Source data
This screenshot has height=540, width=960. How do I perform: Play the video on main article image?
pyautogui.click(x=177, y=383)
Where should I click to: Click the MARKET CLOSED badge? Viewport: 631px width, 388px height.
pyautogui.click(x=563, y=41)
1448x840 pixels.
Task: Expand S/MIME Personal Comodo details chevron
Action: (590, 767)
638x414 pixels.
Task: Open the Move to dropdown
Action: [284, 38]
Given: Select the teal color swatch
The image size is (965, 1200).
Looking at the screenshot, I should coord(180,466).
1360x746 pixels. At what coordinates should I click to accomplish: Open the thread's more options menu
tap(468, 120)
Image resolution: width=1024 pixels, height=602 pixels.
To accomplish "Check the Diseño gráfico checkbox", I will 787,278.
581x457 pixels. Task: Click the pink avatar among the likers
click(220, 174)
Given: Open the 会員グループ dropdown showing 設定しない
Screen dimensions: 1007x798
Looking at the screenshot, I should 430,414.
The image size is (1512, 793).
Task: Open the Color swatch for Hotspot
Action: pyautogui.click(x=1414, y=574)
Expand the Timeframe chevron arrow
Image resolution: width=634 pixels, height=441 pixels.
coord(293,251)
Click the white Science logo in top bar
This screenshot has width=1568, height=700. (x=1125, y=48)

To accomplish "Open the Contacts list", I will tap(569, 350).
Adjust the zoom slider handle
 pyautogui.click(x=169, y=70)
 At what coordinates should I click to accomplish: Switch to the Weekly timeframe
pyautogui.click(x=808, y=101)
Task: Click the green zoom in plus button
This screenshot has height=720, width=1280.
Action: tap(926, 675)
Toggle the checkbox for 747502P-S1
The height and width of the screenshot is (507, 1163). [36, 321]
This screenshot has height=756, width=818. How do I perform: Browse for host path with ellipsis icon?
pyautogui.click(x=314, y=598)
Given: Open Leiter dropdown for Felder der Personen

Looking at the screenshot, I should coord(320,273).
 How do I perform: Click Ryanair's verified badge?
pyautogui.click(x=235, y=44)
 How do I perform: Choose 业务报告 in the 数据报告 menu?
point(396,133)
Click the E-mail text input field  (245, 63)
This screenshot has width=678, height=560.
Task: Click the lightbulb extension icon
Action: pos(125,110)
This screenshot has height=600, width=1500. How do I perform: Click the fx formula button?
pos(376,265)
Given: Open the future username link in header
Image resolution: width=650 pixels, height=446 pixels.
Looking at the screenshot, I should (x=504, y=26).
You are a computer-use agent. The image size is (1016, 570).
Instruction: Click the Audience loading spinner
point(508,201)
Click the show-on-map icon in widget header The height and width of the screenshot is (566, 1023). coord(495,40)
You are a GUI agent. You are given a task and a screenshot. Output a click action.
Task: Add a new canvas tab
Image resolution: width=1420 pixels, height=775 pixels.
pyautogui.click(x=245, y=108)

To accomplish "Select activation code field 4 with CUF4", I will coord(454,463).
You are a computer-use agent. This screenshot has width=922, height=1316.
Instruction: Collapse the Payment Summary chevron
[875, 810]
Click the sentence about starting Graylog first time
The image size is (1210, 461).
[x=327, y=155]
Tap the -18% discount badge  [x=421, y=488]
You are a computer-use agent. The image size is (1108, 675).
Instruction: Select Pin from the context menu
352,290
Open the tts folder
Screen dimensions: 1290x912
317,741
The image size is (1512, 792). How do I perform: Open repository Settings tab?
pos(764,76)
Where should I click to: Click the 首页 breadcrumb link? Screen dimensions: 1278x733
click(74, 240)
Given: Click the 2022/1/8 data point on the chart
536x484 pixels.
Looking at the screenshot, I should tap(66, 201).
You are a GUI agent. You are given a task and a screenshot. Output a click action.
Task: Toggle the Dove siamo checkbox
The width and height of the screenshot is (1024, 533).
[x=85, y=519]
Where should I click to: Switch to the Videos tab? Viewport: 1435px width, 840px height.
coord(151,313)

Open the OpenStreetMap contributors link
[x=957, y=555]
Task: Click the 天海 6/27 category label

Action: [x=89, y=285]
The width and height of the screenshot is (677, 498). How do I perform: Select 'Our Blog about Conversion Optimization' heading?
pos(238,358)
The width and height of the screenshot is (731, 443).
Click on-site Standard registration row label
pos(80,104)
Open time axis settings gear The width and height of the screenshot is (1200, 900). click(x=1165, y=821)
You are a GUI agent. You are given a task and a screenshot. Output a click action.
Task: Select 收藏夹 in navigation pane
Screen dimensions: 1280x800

**Required action**. Please give each line above again, word for word.

**Answer to this task**.
This screenshot has height=540, width=960. How do I perform: Play the video on main article image?
pyautogui.click(x=177, y=383)
Where should I click to: Click the MARKET CLOSED badge? Viewport: 631px width, 388px height.
pyautogui.click(x=563, y=41)
1448x840 pixels.
Task: Expand S/MIME Personal Comodo details chevron
Action: (590, 767)
638x414 pixels.
Task: Open the Move to dropdown
Action: [284, 38]
Given: Select the teal color swatch
The image size is (965, 1200).
Looking at the screenshot, I should coord(180,466).
1360x746 pixels. At what coordinates should I click to accomplish: Open the thread's more options menu
tap(468, 120)
Image resolution: width=1024 pixels, height=602 pixels.
To accomplish "Check the Diseño gráfico checkbox", I will 787,278.
581x457 pixels. Task: Click the pink avatar among the likers
click(220, 174)
Given: Open the 会員グループ dropdown showing 設定しない
Screen dimensions: 1007x798
Looking at the screenshot, I should 430,414.
The image size is (1512, 793).
Task: Open the Color swatch for Hotspot
Action: pyautogui.click(x=1414, y=574)
Expand the Timeframe chevron arrow
Image resolution: width=634 pixels, height=441 pixels.
coord(293,251)
Click the white Science logo in top bar
This screenshot has width=1568, height=700. (x=1125, y=48)

To accomplish "Open the Contacts list", I will tap(569, 350).
Adjust the zoom slider handle
 pyautogui.click(x=169, y=70)
 At what coordinates should I click to accomplish: Switch to the Weekly timeframe
pyautogui.click(x=808, y=101)
Task: Click the green zoom in plus button
This screenshot has height=720, width=1280.
Action: tap(926, 675)
Toggle the checkbox for 747502P-S1
The height and width of the screenshot is (507, 1163). [36, 321]
This screenshot has height=756, width=818. How do I perform: Browse for host path with ellipsis icon?
pyautogui.click(x=314, y=598)
Given: Open Leiter dropdown for Felder der Personen

Looking at the screenshot, I should coord(320,273).
 How do I perform: Click Ryanair's verified badge?
pyautogui.click(x=235, y=44)
 How do I perform: Choose 业务报告 in the 数据报告 menu?
point(396,133)
Click the E-mail text input field  (245, 63)
This screenshot has width=678, height=560.
Task: Click the lightbulb extension icon
Action: pos(125,110)
This screenshot has height=600, width=1500. How do I perform: Click the fx formula button?
pos(376,265)
Given: Open the future username link in header
Image resolution: width=650 pixels, height=446 pixels.
Looking at the screenshot, I should (x=504, y=26).
You are a computer-use agent. The image size is (1016, 570).
Instruction: Click the Audience loading spinner
point(508,201)
Click the show-on-map icon in widget header The height and width of the screenshot is (566, 1023). coord(495,40)
You are a GUI agent. You are given a task and a screenshot. Output a click action.
Task: Add a new canvas tab
Image resolution: width=1420 pixels, height=775 pixels.
pyautogui.click(x=245, y=108)

To accomplish "Select activation code field 4 with CUF4", I will coord(454,463).
You are a computer-use agent. This screenshot has width=922, height=1316.
Instruction: Collapse the Payment Summary chevron
[875, 810]
Click the sentence about starting Graylog first time
The image size is (1210, 461).
[x=327, y=155]
Tap the -18% discount badge  [x=421, y=488]
You are a computer-use agent. The image size is (1108, 675).
Instruction: Select Pin from the context menu
352,290
Open the tts folder
Screen dimensions: 1290x912
317,741
The image size is (1512, 792). How do I perform: Open repository Settings tab?
pos(764,76)
Where should I click to: Click the 首页 breadcrumb link? Screen dimensions: 1278x733
click(74, 240)
Given: Click the 2022/1/8 data point on the chart
536x484 pixels.
Looking at the screenshot, I should tap(66, 201).
You are a GUI agent. You are given a task and a screenshot. Output a click action.
Task: Toggle the Dove siamo checkbox
The width and height of the screenshot is (1024, 533).
[x=85, y=519]
Where should I click to: Switch to the Videos tab? Viewport: 1435px width, 840px height.
coord(151,313)

Open the OpenStreetMap contributors link
[x=957, y=555]
Task: Click the 天海 6/27 category label

Action: [x=89, y=285]
The width and height of the screenshot is (677, 498). How do I perform: Select 'Our Blog about Conversion Optimization' heading?
pos(238,358)
The width and height of the screenshot is (731, 443).
Click on-site Standard registration row label
pos(80,104)
Open time axis settings gear The width and height of the screenshot is (1200, 900). click(x=1165, y=821)
You are a GUI agent. You are given a task and a screenshot. Output a click action.
Task: Select 收藏夹 in navigation pane
Screen dimensions: 1280x800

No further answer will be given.